Interesting article related to why I no longer play ED

Wife, kids, grand kids, full time employment, various volunteering roles in the community, active cyclist, runner. Yet....I still have time to play and enjoy ED, couple of hours a night. I never get the people who can do a 12 hour session all in one go. For me do I feel like I am wasting time flying from A to B? No, its part of the game and enjoyment.

Not judging. Just saying.
 
If you see stuff as a grind then you're playing the wrong game. If you remove the grind the game is no longer the same and it loses everything it set out to be.

If there are no time sinks you're done in a few weeks and you don't play anymore anyway.

If they change the game how many players will they lose over time? How many players will they gain and for how long.

EVE has time sinks it has been going since 2003.

The Devs have a game in mind and Devs never really pander to the whims of the player base. They know if they do they'll end up with an incoherent vision and no one will play it.

Why do people think a game needs to be changed so they play it? Find a game you like instead. If you moaned on every forum and Devs changed the game you would have a library of 50 games all the same.
 
Theres plenty of pick up and play games for casuals who dont really play out there, like 99% of them, we complain because games get made pick up and play, blame the console market or whatever, when a game comes along that isnt pick up and play we complain and want it turning into a pick up play game.

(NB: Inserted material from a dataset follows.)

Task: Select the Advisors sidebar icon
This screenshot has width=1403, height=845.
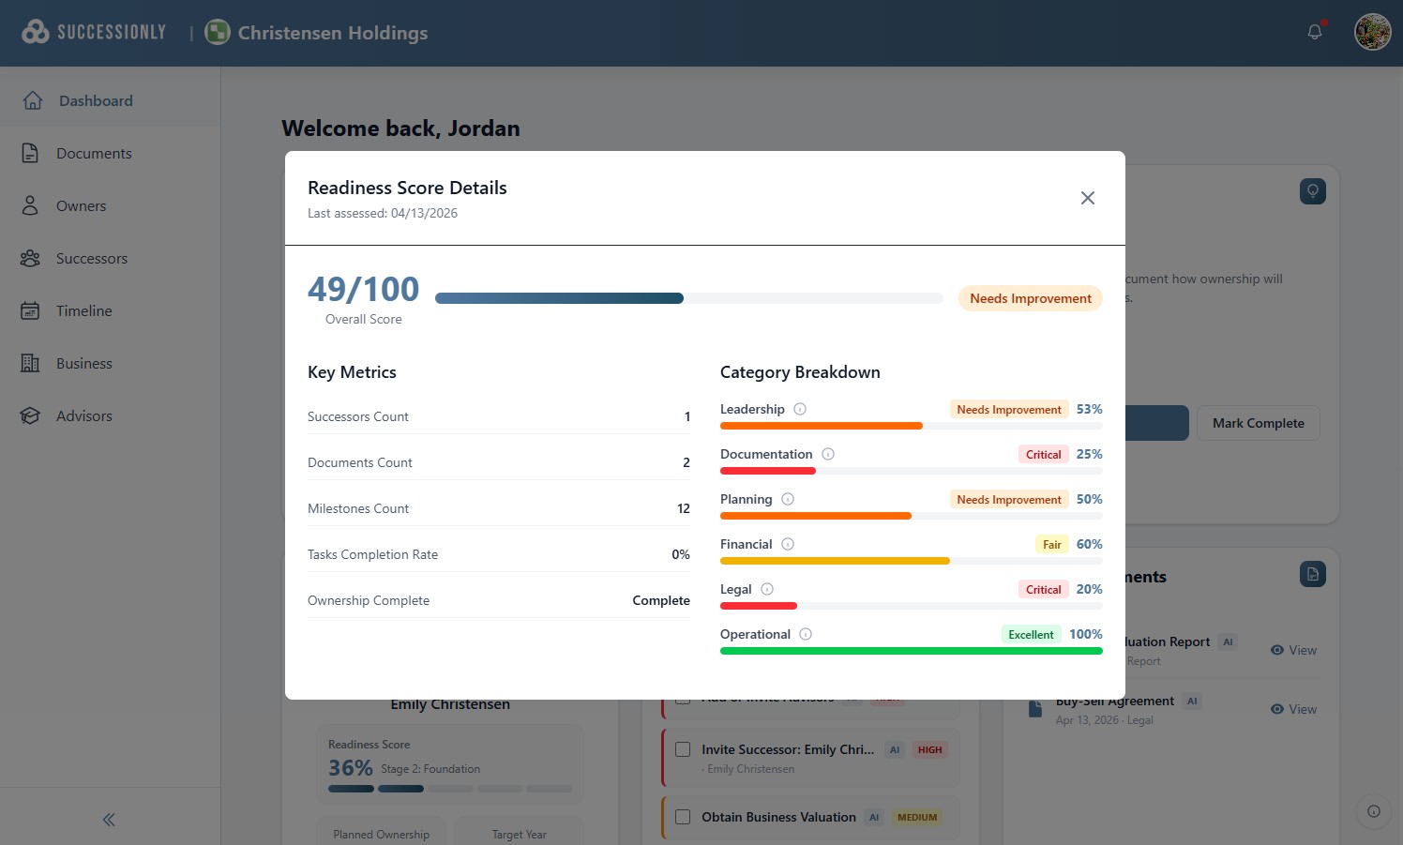Action: (x=29, y=415)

It doesnt matter how much time you have to play, theres no time limit, its endless, theres no reward for being first and no punishment for being last, you can take as long as you like, 100 hours to unlock a ship takes 100 hours whether thats spread over week or months,

If the game was designed for people who arent gamers then the gamers would leave looking for a game designed for gamers.

Its a bit selfish that people want every game made for people who dont have time to play or are to impatient to take it slow or to wait. I work, I would love to be able to sit in the house all day and play games, but I cant, I just have to make do with the time Ive got, and appreciate it just as much when eventually I do get it.

The game is designed to be played forever, not finished in a week, people want to unlock a conda or whatever in two days say they are done, then move on to the next game. Leaving the rest of us wondering when a game thats coming to come along that doesnt just reward us for turning up that you can get lost in for months and months.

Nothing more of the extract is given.